- WHAT THE EXERCISE ASKS
Rewrite the records from the start through the line that contains "NU (148, 173)", replacing "Corporate Portal" with "Company Portal" and changing nothing else. Leave the pictures out of your answer.

- RECORDS
__________________________________________________
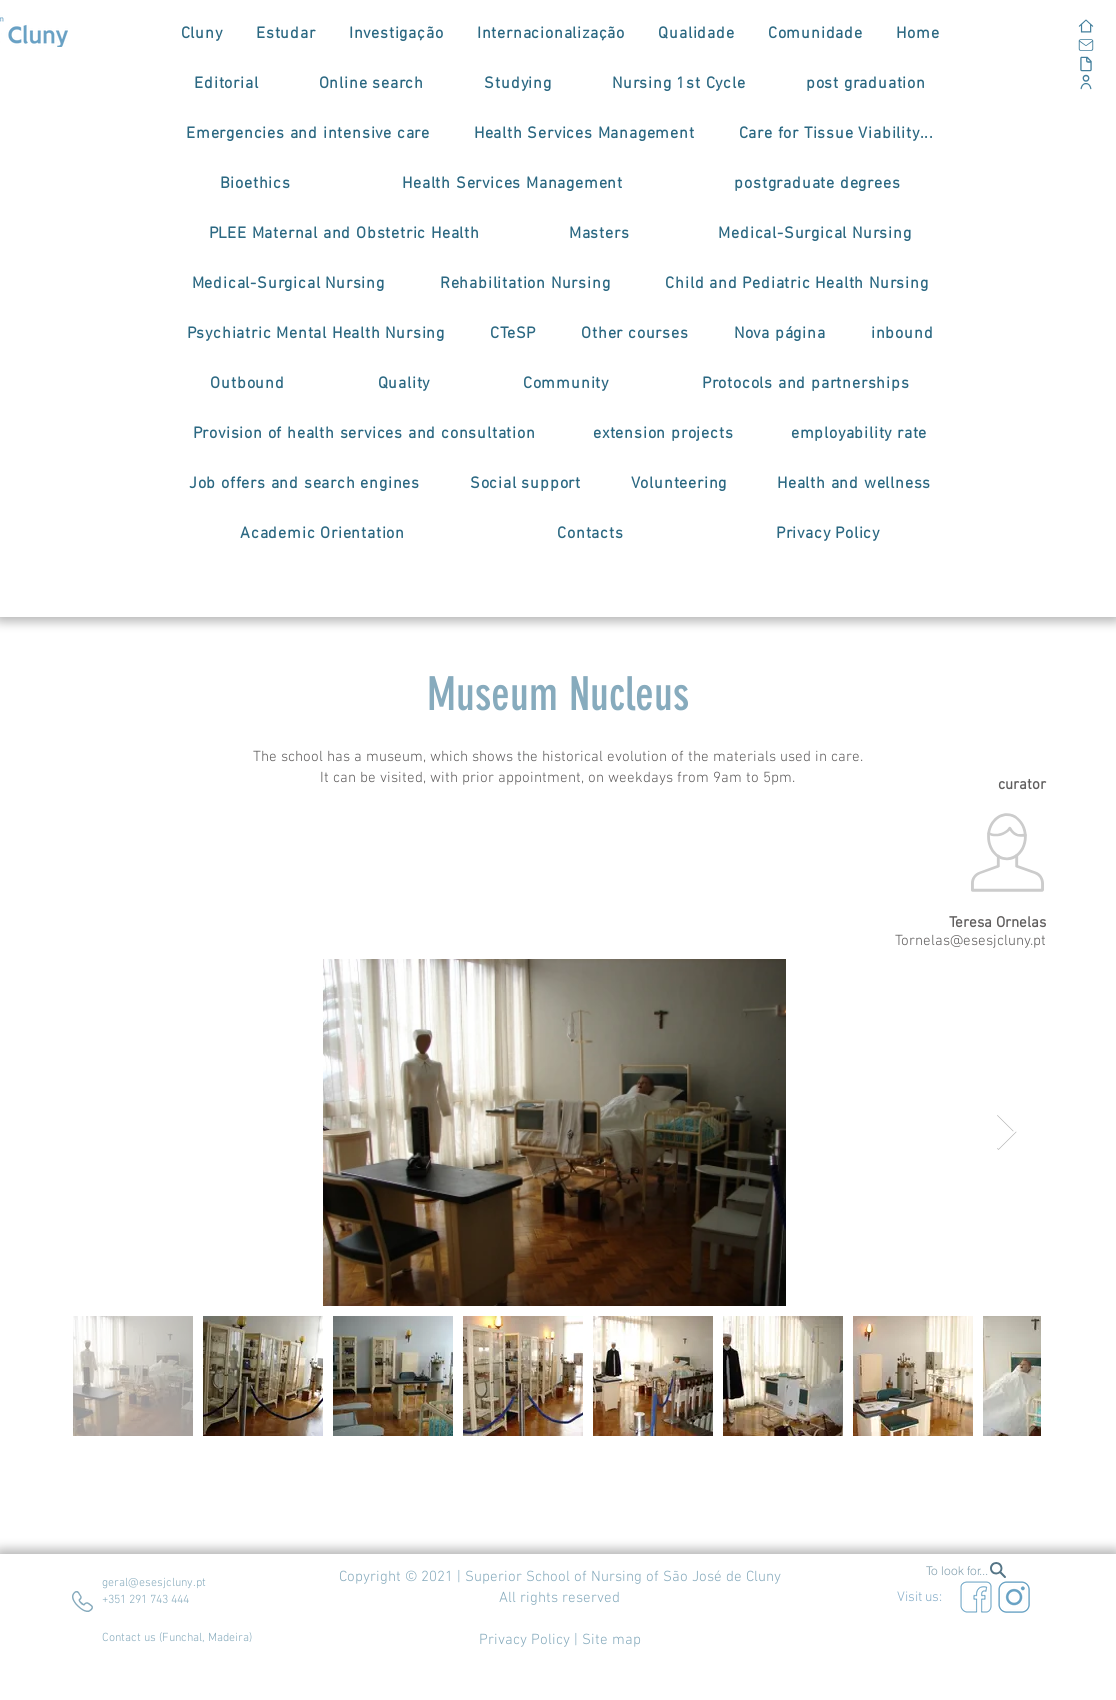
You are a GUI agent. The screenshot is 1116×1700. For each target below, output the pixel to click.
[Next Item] (1006, 1132)
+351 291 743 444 (145, 1600)
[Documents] (1014, 63)
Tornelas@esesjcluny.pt (970, 941)
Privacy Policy (524, 1640)
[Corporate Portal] (1014, 81)
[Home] (1014, 25)
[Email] (1014, 44)
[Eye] (976, 1597)
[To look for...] (966, 1570)
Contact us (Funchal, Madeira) (177, 1638)
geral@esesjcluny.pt (154, 1583)
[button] (201, 34)
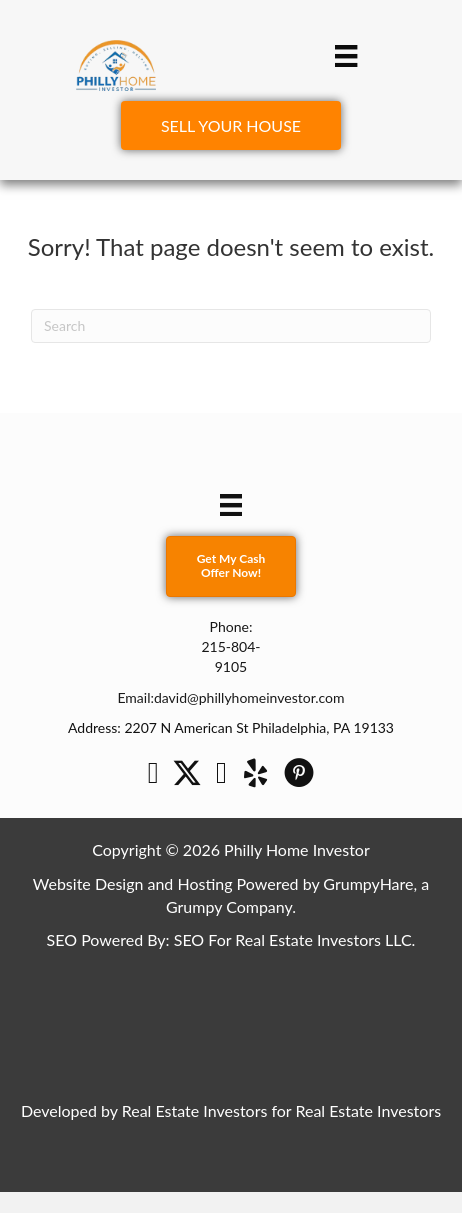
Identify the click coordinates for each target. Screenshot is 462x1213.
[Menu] (346, 55)
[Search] (231, 326)
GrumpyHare (368, 883)
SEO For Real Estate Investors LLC (293, 939)
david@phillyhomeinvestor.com (249, 697)
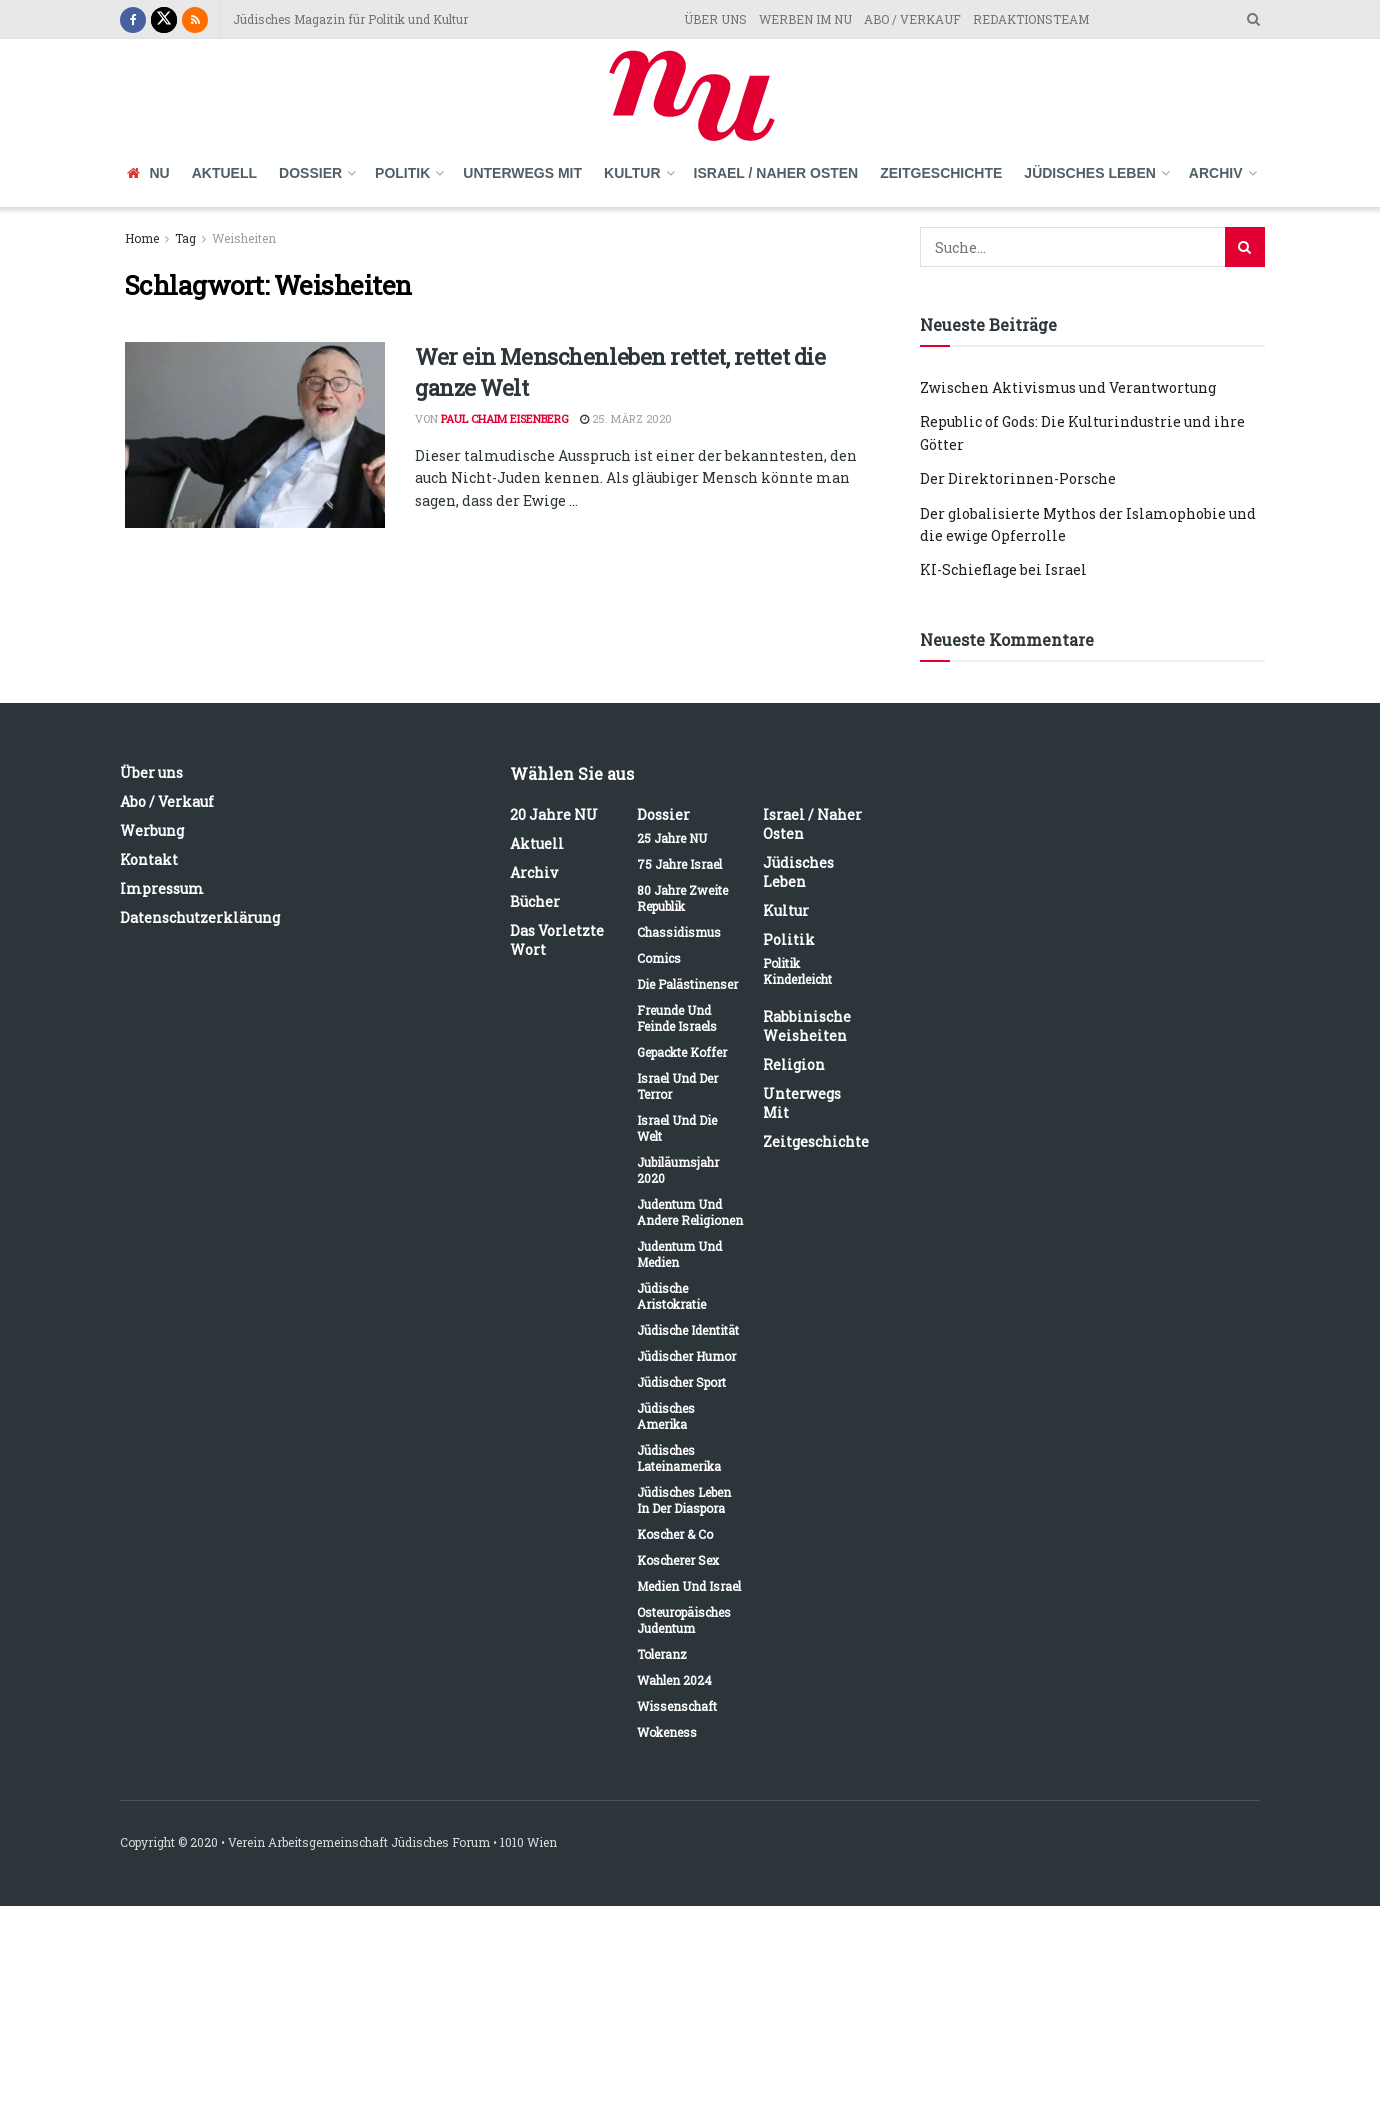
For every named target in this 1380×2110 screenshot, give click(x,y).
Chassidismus (679, 932)
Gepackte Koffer (682, 1052)
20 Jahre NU (554, 814)
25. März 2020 (626, 418)
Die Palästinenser (687, 984)
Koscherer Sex (678, 1560)
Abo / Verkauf (167, 801)
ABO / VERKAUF (912, 19)
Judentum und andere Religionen (690, 1212)
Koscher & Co (675, 1534)
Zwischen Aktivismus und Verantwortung (1068, 387)
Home (142, 238)
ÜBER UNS (715, 19)
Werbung (152, 830)
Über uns (151, 772)
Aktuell (224, 173)
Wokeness (667, 1732)
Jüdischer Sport (681, 1382)
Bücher (535, 901)
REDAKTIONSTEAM (1031, 19)
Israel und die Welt (677, 1128)
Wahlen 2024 (674, 1680)
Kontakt (149, 859)
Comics (659, 958)
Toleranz (662, 1654)
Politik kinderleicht (797, 971)
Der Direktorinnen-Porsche (1018, 478)
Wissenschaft (677, 1706)
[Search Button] (1245, 247)
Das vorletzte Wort (557, 940)
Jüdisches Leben (1089, 173)
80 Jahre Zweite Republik (682, 898)
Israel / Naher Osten (776, 173)
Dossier (310, 173)
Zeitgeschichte (941, 173)
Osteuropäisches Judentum (684, 1620)
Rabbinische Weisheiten (807, 1026)
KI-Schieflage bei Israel (1003, 569)
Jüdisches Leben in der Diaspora (684, 1500)
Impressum (162, 888)
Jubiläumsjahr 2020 (678, 1170)
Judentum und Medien (679, 1254)
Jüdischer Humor (686, 1356)
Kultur (632, 173)
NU (148, 173)
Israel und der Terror (677, 1086)
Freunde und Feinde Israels (677, 1018)
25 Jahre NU (672, 838)
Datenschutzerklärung (200, 917)
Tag (185, 238)
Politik (402, 173)
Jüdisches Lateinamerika (679, 1458)
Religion (794, 1064)
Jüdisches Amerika (666, 1416)
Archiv (1216, 173)
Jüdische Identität (688, 1330)
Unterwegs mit (522, 173)
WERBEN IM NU (805, 19)
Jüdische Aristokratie (671, 1296)
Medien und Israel (689, 1586)
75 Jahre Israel (679, 864)
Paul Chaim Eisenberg (505, 418)
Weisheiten (244, 238)
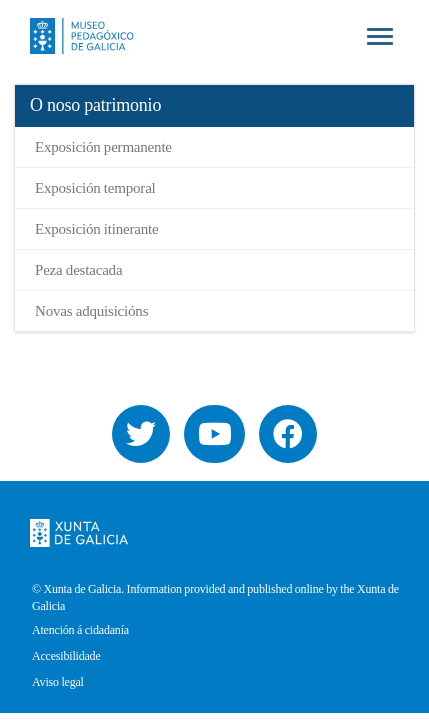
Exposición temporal (95, 188)
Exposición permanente (103, 147)
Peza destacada (78, 270)
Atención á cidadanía (80, 630)
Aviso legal (58, 682)
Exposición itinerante (96, 229)
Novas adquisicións (91, 311)
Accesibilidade (66, 656)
__________________________________________________
- IN RESPONSE
You are a GUI agent. The screenshot is 1116×1700. For each target below, output the pixel to click.
[Next Item] (1006, 1132)
+351 291 743 444 (145, 1600)
[Documents] (1014, 63)
Tornelas@esesjcluny.pt (970, 941)
Privacy Policy (524, 1640)
[Company Portal] (1014, 81)
[Home] (1014, 25)
[Email] (1014, 44)
[Eye] (976, 1597)
[To look for...] (966, 1570)
Contact us (Funchal, Madeira) (177, 1638)
geral@esesjcluny.pt (154, 1583)
[button] (201, 34)
Identify the click coordinates for each target. Screenshot is 462x1213.
[Menu] (346, 55)
[Search] (231, 326)
GrumpyHare (368, 883)
SEO For Real Estate Investors LLC (293, 939)
david@phillyhomeinvestor.com (249, 697)
For every named target in this 1380×2110 screenshot, give click(x,y).
Chassidismus (679, 932)
Gepackte Koffer (682, 1052)
20 Jahre NU (554, 814)
25. März 2020 (626, 418)
Die Palästinenser (687, 984)
Koscherer Sex (678, 1560)
Abo / Verkauf (167, 801)
ABO / VERKAUF (912, 19)
Judentum und andere Religionen (690, 1212)
Koscher & Co (675, 1534)
Zwischen Aktivismus und Verantwortung (1068, 387)
Home (142, 238)
ÜBER UNS (715, 19)
Werbung (152, 830)
Über uns (151, 772)
Aktuell (224, 173)
Wokeness (667, 1732)
Jüdischer Sport (681, 1382)
Bücher (535, 901)
REDAKTIONSTEAM (1031, 19)
Israel und die Welt (677, 1128)
Wahlen 2024 (674, 1680)
Kontakt (149, 859)
Comics (659, 958)
Toleranz (662, 1654)
Politik kinderleicht (797, 971)
Der Direktorinnen-Porsche (1018, 478)
Wissenschaft (677, 1706)
[Search Button] (1245, 247)
Das vorletzte Wort (557, 940)
Jüdisches Leben (1089, 173)
80 Jahre Zweite Republik (682, 898)
Israel / Naher Osten (776, 173)
Dossier (310, 173)
Zeitgeschichte (941, 173)
Osteuropäisches Judentum (684, 1620)
Rabbinische Weisheiten (807, 1026)
KI-Schieflage bei Israel (1003, 569)
Jüdisches Leben in der Diaspora (684, 1500)
Impressum (162, 888)
Jubiläumsjahr 2020 (678, 1170)
Judentum und Medien (679, 1254)
Jüdischer Humor (686, 1356)
Kultur (632, 173)
NU (148, 173)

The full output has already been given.